Home  »  Company  »  Sturdy Industries  »  Quotes  »  Accounting Policy
Enter the first few characters of Company and click 'Go'

Accounting Policies of Sturdy Industries Ltd. Company

Mar 31, 2015

1.i Basis of Preparation of Financial Statements

The financial statements are prepared and presented under the historical cost convention on accrual basis of accounting in accordance with the generally accepted accounting principles in India ("GAAP"), applicable Accounting Standards issued by The Institute of Chartered Accountants of India and under the historical cost convention, on accrual basis.

1.ii Revenue Recognition :

Revenue is being recognized in accordance with the Guidance Note on Accrual Basis of Accounting issued by The Institute of Chartered Accountants of India. Accordingly, wherever there are uncertainties in the realization of income same is not accounted for till such time the uncertainty is resolved.

l.iii Treatment of Expenses :

All expenses are accounted for on accrual basis.

l.iv Fixed Assets:

Fixed Assets are stated at historical cost, less depreciation. Costs of fixed assets include taxes, duties, freight and other expense incidental and related there to the construction, acquisition, and installation of respective assets.

l.v Inventories :

a. Stock of raw material and consumables are carried at cost (computed on first-in-first-out

basis) or Net Realizable Value, whichever is lower.

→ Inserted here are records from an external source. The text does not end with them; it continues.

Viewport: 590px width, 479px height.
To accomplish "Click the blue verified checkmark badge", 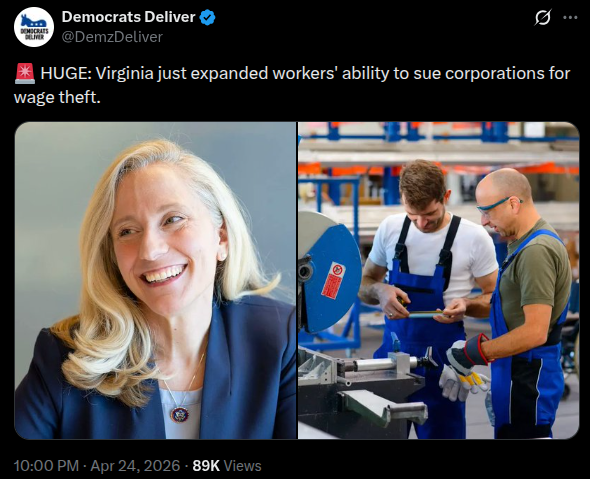I will [207, 17].
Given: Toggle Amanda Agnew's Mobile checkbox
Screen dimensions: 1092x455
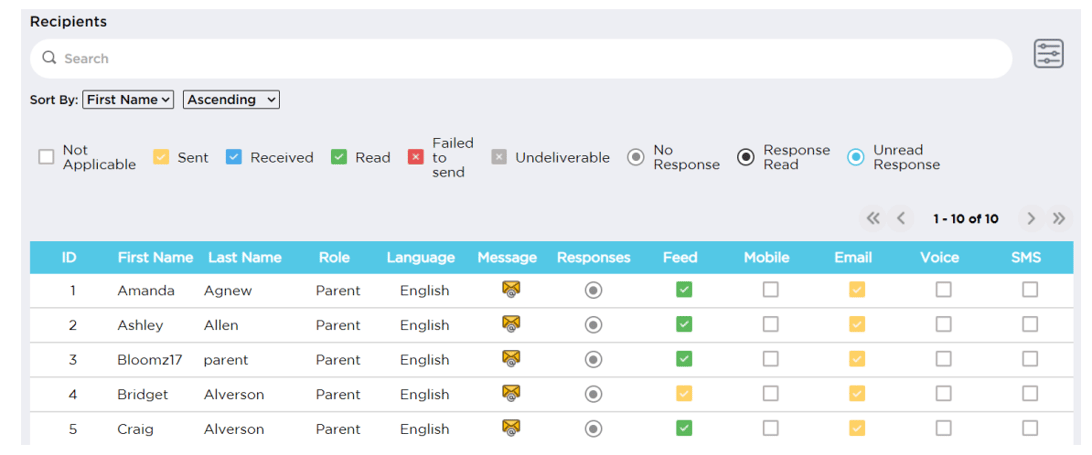Looking at the screenshot, I should tap(770, 290).
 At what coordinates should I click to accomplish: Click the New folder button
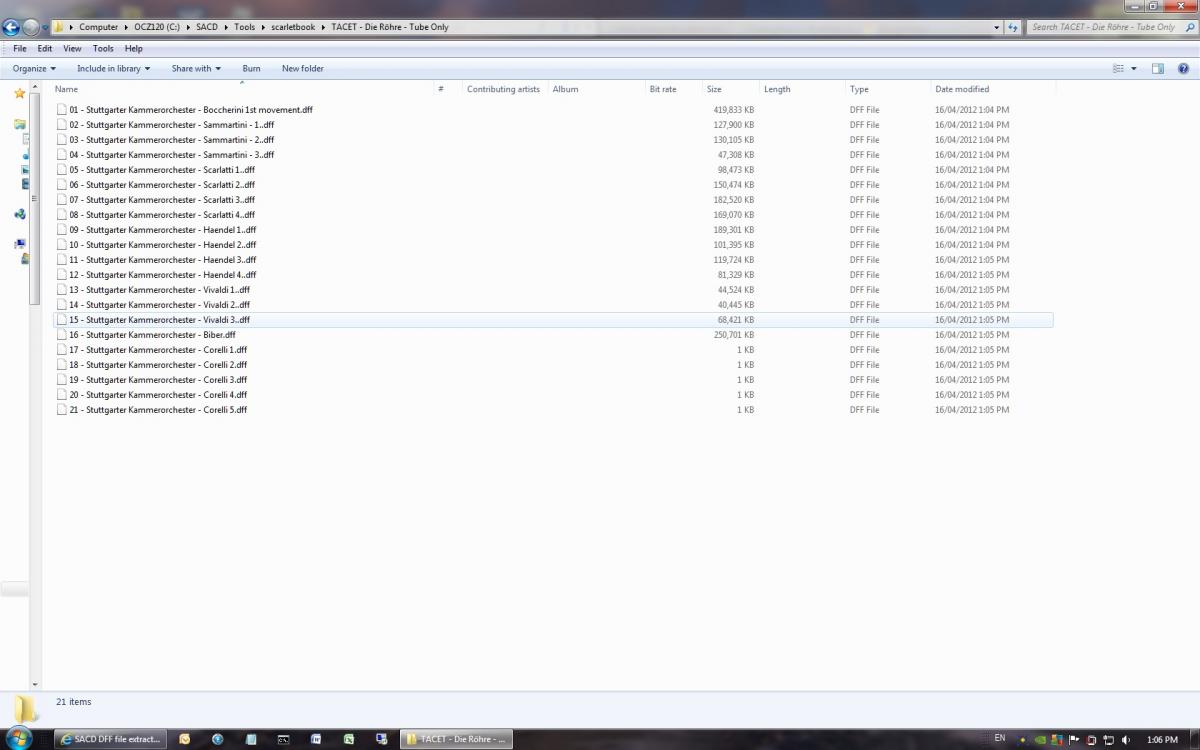(x=303, y=69)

b. Stock of work-in-progress is value at cost upto the level of processed and includes cost of material consumed, labour and manufacturing overhead. However, there was no stock- in-progress at end the financial year.

c. Finished goods are value at cost of manufacturing (computed on first-in-first-out basis) or net realizable value, whichever is lower.

l.vi Depreciation / Amortization :

Depreciation on fixed assets has been provided on WDV method on prorata basis over the useful life prescribed in schedule II to the Companies Act, 2013 after considering salvage value of five percent of original cost. The Company has considered useful life of assets same as prescribed under the Companies Act, 2013.

Depreciation upto 31.03.2014 was provided on SLM method on prorate basis at the rates prescribed in schedule XIV to the Companies Act, 1956.

Due to transition from schedule XIV to schedule II, depreciation on assets existing as on 31.03.2014, has been provided in such a way so that assets should be depreciated after considering salvage value of five percent of original cost of the assets over a useful life of assets as prescribed under schedule II of the companies Act, 2013.

Assets of which useful life has already been expired but depreciation charged till previous financial year was less than 95% of original cost of the assets, difference of 95% of Original Cost and depreciation charged till last year, has been charged to profit and loss account as depreciation.

Assets on which depreciation has already been charged above of 95% of Original Cost of the assets till previous financial year and written down value of the assets is less than 5% of Original Cost, salvage value has been considered remaining WDV as on first day of current financial year.

1.vii Taxes on Income :

a. Since the company has incurred cash losses during the Financial Year. No provision for Income tax has been made.

b. Deferred tax has been recognized, subject to the consideration of prudence, on timing difference, being the difference between taxable income and accounting income that originate in one period and are capable of reversal in one or more subsequent period.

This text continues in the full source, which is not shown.